Title

International Multicentre Study in Advanced Anal Cancer Comparing Cisplatin Plus 5 FU vs Carboplatin Plus Weekly Paclitaxel
An International Multicentre Open Label Randomised Phase II Advanced Anal Cancer Trial Comparing Cisplatin Plus 5 FU vs Carboplatin Plus Weekly Paclitaxel in Patients With Inoperable Locally Recurrent or Metastatic Disease
  • Phase

    Phase 2
  • Study Type

    Interventional
  • Status

    Unknown status
  • Study Participants

    80
Anal cancer is a relatively uncommon disease and there is currently no standard chemotherapy treatment for patients with inoperable locally recurrent or metastatic disease. The aim of this phase II study is compare two well known and largely used chemotherapy regimens - Cisplatin plus 5-fluorouracil vs Carboplatin plus Paclitaxel. The result of this study will set a standard of care for this disease and provide useful information for future Phase III trials.
Study design: This is an international, multicentre, open label, randomised phase II trial. Patients will be randomised to receive either cisplatin plus 5-FU or carboplatin plus weekly paclitaxel. Region (Europe, North America, South America & Australia), (Eastern Cooperative Oncology Group- ECOG) ECOG performance status (PS) (0-1 vs. 2), HIV status (positive vs. negative) and extent of disease (locally recurrent vs. metastatic) will be used as stratification factors. Overall response rate is the primary endpoint.

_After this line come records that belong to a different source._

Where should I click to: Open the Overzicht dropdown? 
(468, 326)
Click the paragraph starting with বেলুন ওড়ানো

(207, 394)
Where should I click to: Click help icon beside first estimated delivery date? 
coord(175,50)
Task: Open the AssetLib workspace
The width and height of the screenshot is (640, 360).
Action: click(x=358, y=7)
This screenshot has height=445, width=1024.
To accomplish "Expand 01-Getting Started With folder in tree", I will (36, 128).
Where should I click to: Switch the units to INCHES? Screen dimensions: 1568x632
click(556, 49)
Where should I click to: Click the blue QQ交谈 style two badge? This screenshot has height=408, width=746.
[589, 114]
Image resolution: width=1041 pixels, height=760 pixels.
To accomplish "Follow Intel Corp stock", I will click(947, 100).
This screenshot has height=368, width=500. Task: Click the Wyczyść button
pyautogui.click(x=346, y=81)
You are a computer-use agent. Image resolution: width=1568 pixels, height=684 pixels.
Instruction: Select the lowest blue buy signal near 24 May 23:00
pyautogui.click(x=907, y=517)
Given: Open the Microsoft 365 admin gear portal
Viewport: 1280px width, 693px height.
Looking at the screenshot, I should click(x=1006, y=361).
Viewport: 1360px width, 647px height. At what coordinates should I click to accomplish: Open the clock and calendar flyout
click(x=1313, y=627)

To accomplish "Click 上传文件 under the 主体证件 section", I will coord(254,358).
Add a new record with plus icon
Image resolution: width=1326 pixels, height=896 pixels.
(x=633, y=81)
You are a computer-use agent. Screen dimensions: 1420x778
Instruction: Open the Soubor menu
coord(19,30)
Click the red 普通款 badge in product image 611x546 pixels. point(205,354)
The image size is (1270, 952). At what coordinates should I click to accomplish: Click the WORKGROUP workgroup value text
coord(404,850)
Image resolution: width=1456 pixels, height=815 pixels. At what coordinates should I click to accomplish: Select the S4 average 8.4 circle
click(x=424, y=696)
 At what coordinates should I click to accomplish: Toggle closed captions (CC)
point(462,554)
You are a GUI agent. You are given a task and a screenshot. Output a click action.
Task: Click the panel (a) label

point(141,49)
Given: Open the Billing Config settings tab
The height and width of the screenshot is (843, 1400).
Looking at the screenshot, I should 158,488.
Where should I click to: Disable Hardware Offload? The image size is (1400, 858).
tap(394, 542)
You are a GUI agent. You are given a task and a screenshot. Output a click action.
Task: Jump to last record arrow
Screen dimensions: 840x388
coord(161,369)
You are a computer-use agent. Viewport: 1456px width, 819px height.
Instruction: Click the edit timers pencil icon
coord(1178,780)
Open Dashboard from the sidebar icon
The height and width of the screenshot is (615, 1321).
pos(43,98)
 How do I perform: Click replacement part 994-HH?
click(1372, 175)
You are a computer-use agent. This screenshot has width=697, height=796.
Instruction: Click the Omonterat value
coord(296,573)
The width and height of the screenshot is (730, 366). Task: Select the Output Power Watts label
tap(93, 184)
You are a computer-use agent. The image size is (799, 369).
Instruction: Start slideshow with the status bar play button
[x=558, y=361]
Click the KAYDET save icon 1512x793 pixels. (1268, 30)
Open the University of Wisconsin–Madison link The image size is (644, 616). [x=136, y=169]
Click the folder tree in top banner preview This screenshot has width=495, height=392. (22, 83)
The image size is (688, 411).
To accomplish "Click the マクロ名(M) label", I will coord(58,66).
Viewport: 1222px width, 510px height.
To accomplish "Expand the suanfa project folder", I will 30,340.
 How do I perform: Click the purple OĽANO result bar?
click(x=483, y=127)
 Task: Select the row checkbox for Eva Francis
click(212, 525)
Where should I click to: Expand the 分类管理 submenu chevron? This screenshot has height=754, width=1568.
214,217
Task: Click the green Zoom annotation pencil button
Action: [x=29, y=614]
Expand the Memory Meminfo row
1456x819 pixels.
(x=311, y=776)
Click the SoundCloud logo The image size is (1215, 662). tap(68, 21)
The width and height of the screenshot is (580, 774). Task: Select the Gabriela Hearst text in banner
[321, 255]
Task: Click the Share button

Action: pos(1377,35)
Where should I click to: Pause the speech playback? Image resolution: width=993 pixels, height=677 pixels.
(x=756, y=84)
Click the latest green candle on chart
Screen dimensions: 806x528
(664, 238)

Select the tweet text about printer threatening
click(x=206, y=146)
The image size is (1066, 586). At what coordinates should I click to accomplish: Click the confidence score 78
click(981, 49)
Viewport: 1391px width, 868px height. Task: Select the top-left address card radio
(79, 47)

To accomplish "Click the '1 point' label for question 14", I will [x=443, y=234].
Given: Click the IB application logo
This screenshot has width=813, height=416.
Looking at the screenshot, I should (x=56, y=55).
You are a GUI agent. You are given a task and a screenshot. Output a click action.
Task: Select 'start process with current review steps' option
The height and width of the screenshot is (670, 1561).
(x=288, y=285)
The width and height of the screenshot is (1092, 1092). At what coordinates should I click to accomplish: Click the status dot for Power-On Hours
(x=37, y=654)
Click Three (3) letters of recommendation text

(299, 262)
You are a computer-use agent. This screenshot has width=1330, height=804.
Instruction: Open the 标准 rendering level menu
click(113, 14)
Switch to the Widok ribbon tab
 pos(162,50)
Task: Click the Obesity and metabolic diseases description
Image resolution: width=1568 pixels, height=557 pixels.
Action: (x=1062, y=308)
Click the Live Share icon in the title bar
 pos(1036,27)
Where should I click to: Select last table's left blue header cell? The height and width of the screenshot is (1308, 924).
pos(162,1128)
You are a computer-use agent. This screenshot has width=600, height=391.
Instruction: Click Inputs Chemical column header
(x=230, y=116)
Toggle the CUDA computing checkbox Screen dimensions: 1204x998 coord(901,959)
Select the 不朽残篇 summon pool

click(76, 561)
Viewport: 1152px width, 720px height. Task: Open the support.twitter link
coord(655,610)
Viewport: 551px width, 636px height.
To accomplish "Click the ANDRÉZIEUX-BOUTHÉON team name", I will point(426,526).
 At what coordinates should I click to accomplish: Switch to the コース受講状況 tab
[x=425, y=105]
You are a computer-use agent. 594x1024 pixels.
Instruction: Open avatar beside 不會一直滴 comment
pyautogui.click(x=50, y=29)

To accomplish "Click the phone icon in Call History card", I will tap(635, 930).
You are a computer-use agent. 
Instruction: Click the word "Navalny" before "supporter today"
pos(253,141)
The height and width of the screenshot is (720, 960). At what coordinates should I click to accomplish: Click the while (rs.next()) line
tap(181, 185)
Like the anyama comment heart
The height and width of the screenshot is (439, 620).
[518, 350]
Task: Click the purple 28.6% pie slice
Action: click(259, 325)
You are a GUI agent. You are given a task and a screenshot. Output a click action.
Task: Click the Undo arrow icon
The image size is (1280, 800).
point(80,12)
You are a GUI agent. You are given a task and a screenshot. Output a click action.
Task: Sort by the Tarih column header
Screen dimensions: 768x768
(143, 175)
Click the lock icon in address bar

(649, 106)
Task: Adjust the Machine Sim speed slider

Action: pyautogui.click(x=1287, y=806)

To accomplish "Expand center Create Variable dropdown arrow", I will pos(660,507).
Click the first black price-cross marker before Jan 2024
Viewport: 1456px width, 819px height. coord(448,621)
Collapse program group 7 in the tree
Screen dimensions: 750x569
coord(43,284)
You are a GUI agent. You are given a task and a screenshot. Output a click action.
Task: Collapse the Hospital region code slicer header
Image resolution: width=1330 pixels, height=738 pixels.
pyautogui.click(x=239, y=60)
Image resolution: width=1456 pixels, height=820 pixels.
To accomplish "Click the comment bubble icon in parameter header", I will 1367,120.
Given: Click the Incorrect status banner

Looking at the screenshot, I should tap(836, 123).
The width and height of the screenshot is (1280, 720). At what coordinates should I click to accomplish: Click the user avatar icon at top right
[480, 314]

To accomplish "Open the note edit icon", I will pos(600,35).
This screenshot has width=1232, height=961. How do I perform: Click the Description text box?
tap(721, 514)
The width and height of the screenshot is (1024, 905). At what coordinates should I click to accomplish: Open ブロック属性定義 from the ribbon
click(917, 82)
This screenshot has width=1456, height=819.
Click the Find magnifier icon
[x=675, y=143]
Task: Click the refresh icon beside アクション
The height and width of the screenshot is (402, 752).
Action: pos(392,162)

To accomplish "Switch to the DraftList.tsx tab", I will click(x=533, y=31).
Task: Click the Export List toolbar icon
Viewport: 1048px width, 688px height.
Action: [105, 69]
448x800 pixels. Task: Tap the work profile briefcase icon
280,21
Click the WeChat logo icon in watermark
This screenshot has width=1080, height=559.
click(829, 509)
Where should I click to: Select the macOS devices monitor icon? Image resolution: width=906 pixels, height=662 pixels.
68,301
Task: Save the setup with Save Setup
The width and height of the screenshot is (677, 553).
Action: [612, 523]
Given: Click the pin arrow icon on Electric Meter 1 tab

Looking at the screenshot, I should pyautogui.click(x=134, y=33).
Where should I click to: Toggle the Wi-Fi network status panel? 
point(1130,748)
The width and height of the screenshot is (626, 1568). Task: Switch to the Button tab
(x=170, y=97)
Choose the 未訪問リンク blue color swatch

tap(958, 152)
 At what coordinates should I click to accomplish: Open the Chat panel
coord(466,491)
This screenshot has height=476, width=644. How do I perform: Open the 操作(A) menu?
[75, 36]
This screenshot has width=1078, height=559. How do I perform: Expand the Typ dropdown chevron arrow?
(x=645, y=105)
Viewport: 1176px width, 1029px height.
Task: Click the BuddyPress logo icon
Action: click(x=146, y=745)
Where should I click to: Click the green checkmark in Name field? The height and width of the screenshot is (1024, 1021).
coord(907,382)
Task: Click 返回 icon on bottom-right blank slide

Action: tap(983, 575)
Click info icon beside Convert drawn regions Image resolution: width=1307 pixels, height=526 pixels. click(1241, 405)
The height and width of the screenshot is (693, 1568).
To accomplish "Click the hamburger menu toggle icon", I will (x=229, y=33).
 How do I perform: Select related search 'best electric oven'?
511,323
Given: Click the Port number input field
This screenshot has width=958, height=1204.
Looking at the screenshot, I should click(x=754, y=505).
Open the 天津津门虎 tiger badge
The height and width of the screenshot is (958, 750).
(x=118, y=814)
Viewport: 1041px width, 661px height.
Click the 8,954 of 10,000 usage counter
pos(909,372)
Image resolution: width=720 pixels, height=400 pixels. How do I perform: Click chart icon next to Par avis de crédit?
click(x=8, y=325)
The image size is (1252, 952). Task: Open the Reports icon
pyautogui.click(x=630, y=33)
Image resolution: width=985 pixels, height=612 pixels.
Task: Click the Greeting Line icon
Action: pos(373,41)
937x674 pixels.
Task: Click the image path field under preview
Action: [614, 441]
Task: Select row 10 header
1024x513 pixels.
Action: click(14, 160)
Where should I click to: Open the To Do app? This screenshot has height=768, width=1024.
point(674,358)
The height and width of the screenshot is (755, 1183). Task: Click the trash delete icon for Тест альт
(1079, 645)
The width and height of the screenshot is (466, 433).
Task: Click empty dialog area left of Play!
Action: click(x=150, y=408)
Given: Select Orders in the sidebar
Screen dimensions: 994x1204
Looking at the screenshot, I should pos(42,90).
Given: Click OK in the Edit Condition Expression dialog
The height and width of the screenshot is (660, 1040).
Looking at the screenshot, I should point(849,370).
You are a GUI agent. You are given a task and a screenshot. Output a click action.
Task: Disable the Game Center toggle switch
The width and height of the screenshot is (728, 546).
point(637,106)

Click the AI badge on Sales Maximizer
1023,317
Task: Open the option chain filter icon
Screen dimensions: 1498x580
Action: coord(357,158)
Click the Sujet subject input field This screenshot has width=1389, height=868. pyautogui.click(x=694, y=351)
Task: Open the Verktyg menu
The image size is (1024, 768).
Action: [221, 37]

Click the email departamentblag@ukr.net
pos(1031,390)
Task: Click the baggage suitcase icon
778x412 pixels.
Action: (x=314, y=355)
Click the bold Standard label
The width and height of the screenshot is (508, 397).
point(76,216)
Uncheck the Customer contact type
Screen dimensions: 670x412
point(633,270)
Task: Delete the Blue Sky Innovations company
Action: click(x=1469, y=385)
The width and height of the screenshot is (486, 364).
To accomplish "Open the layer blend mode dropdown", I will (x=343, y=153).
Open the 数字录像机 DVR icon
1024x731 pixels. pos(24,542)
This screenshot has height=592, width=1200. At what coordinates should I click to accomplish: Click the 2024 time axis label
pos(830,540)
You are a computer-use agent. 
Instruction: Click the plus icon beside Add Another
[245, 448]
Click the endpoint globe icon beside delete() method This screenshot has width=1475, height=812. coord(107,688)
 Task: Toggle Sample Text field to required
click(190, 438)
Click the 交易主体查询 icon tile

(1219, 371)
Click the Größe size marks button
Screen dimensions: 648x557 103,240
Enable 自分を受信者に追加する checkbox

Indication: First line treatment of patients with inoperable locally recurrent or metastatic squamous cell carcinoma of the anus.

Length of study: Recruitment should be completed within 3 years. The estimated recruitment rate is between 4-6 patients per month once it is established at multiple centres.

Primary Objective: To evaluate best overall response rate by 24 weeks post treatment in the cisplatin plus 5-fluorouracil arm versus the carboplatin plus weekly paclitaxel arm

Secondary Objectives: To evaluate: - Progression-free survival - Overall survival - Disease control rate (stable disease or better) at 12 and 24 weeks - Best overall response of metastatic lesions - Toxicity (graded according to the National Cancer Institute Common Terminology Criteria for Adverse Events (NCI CTCAE Version 4) - Quality of Life (using EORTC QLQ-C30 version 3 and EQ-5D-5L questionnaires).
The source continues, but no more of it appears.